Releí la nota y dejé el periódico por ahí, es un pésimo hábito leer la nota roja durante la comida. Y mayor se vuelve cuando los problemas maritales no se han resuelto por años. Esa tarde había acordado verme con mi amante en el bar de la estación. Le di las gracias a mi esposa por la comida y me despedí fríamente de mis hijos, no quería llegar tarde a la cita y menos tener una discusión sin posibilidades de llegar a nada, esa es mi esposa. Me fui de inmediato a la recamara y me quité la camisa, la corbata y el resto del atuendo de oficina. Busqué entre mi ropa algo menos conservador, que me permitiera lucir bien; en verdad que estaba ilusionado con esta chica, era más joven que yo, además, me regresaba el aliento, las ganas. Desde nuestra primera salida comencé a sentirme distintito, único, especial, fui otro en todas la áreas de mi vida, menos las de mi hogar y lo que éste representa. Y he de decir esto, considerando la belleza y dulzura de esta mujer, de movimientos delicados, palabras oportunas y de pasión inagotable. Nuestros últimos encuentras se habían espaciado en demasía, cuestiones de trabajo, viajes, sus estudios. Hoy sería por tanto especial. En casa dije que saldría con compañeros de la oficina, que cenaran sin mí. No tuve respuesta, sólo una tremenda indiferencia de la familia.
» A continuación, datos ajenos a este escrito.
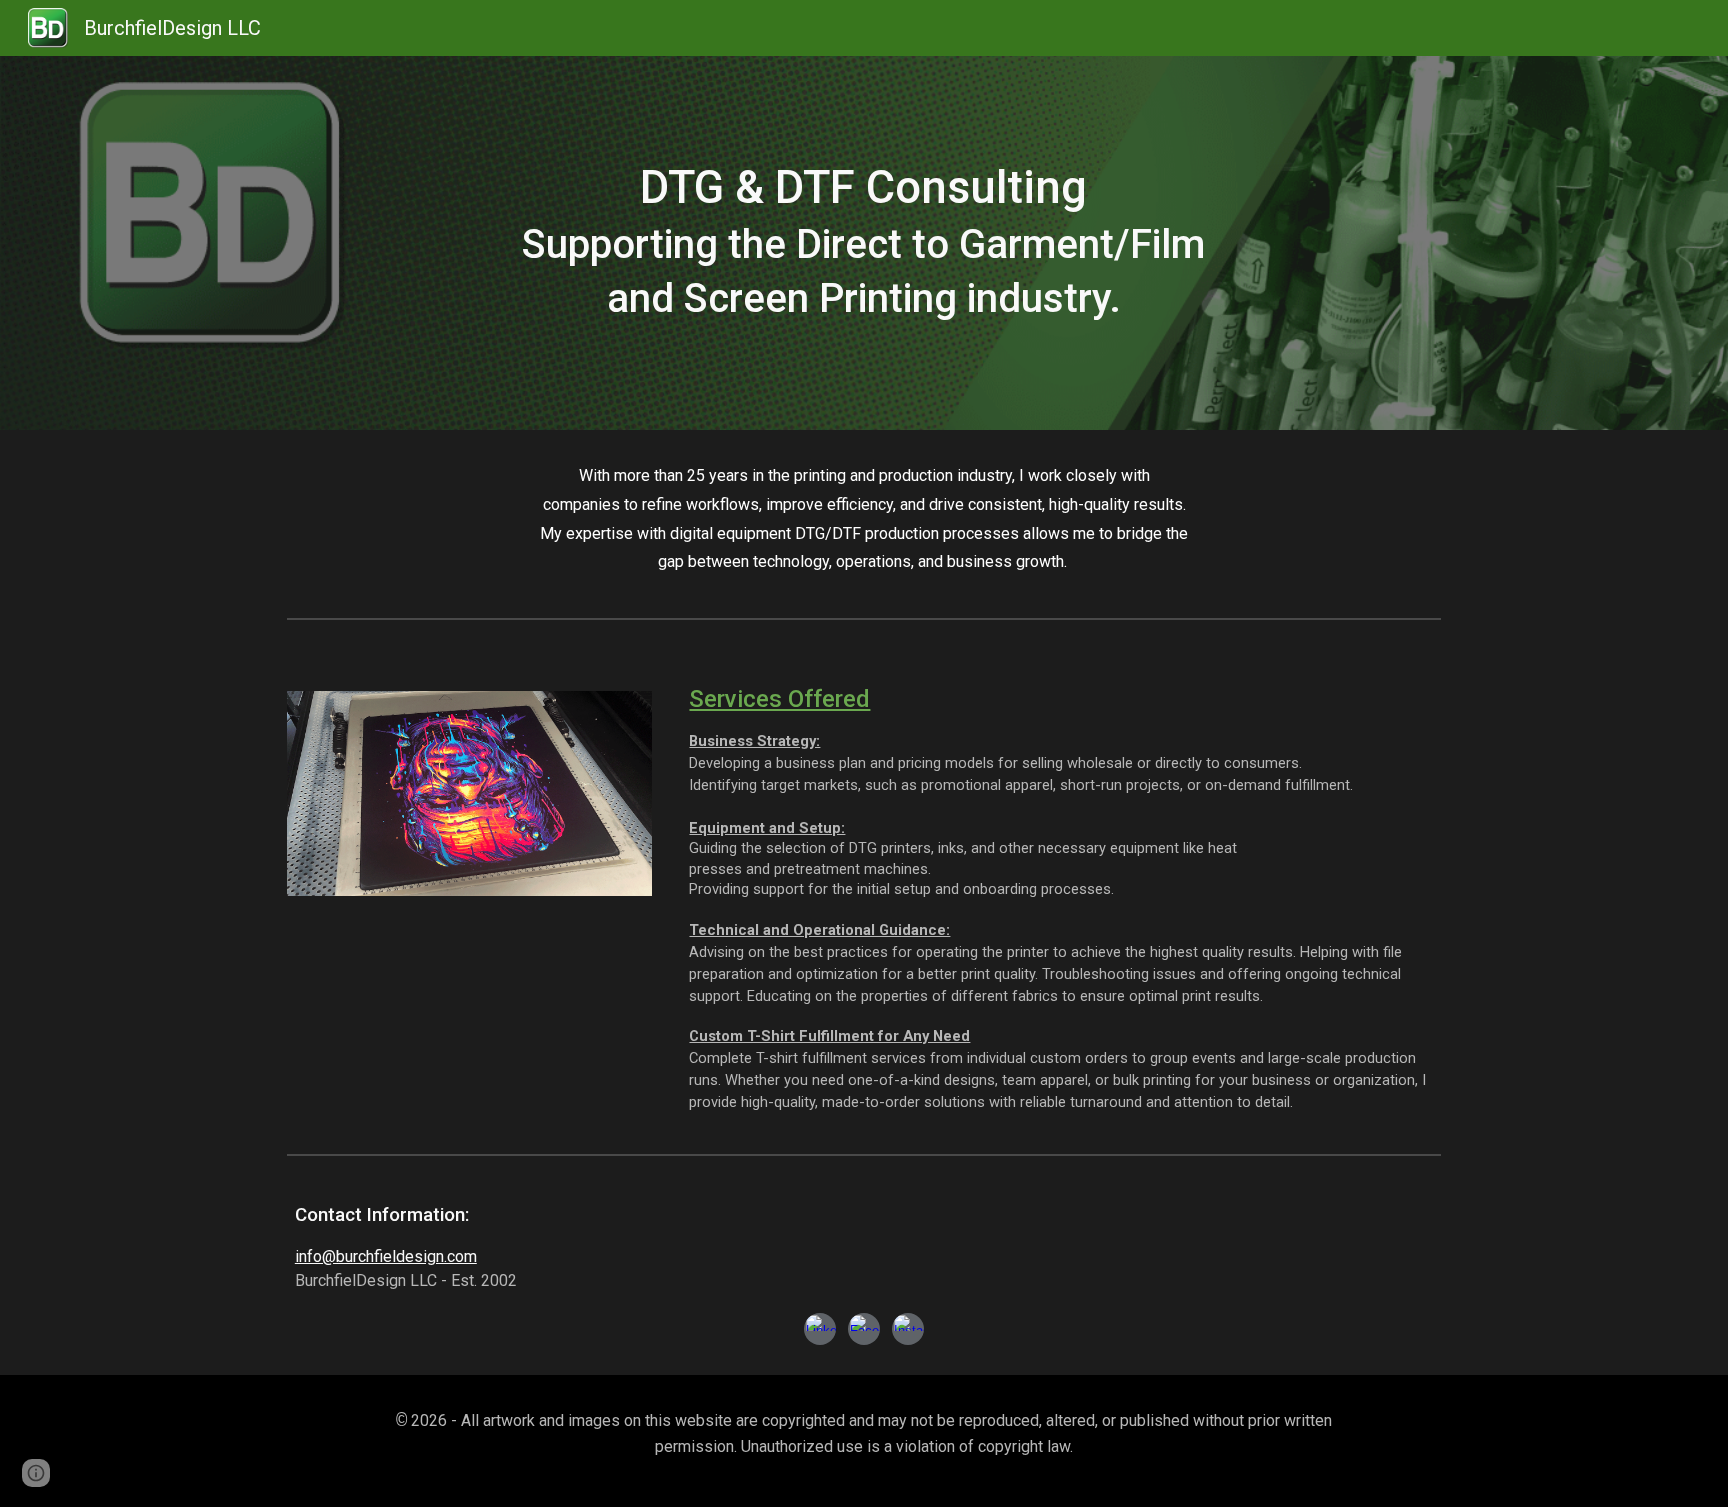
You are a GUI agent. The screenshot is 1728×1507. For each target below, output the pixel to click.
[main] (864, 242)
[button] (36, 1473)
Llegué más temprano de lo acordado, decidí tomar una copa en el bar. Podría prolongar el encuentro, desde una maravillosa espera; el bar era un lugar acogedor sin pretensiones y muy nostálgico (sus pequeñas y viejas mesas, el detalle de la lamparita), te atemporalizaba, lo hacía un lugar sin tiempos, al menos no presentes. La misma sensación tuve en otras visitas, sin ella. La esperé en la barra. Comencé con un brandy, los solían servir bien. La barra era muy larga, el cantinero no te escuchaba cuando atendía a los extremos. Ese día no fue así, sólo éramos dos, y ambos sentados en la barra, muy cerca. Un joven –para mi edad-, treinta y tres años tal vez mi acompañante de esa ocasión. El tiempo en el lugar sin tiempo comenzaba a pasar, lo noté no por observar mi reloj, menos por ver el del bar, inexistente, caso extraño para el bar de una estación de trenes; me di cuenta por los techos de los vagones que pasan muy cerca del ventanal de la barra que da al área de abordaje. Cada quince minutos salé un tren a destinos diferentes, puntual. Habían salido ya seis, una hora y treinta minutos de retraso. De los mínimos defectos en ella la impuntualidad no era uno. Fueron mayores las ganas de prolongar, noté que lo acompañe de tres copas más. No acostumbra a llamarle a su celular, y cuando lo hacíamos era una sola vez para quedar, no más. Mi silencioso acompañante revisó su teléfono, un mensaje, dejó un billete en la barra y se llevó el cigarro recién encendido. Sentí unas ganas tremendas de seguirle, tenía algo que ver con el retraso, él. Salí presuroso, sin pagar, el mesero me gritó algo. Salimos del bar, cerca había un túnel que comunicaba a los andenes. Iba tan rápido que ni siquiera se daba cuenta que era seguido. Al entrar al túnel el tren está a punto de partir. Va disminuyendo su velocidad, igual lo hago, quería hacerlo, a mi edad no es tan fácil correr como aquel día. Para un momento, reconoce a una chica que se encuentra parada en las escalinatas de uno de los vagones. Corrió hasta ella, le besó cariñosamente; desde donde los veía parecían no decirse nada, se –hablaban- decían en sus caricias, las caricias que le deba ella. Que me dio. Me vio, estoy seguro que me vio, lo abrazaba y a su espalda me miraba, ¿Lo había planeado? ¿Me lo merecía? ¿Regresaría? Terminaron por subir, el tren salía del andén, a la luz de la tarde. Me fui del allí hasta que el tren se convirtió en un punto, lejano.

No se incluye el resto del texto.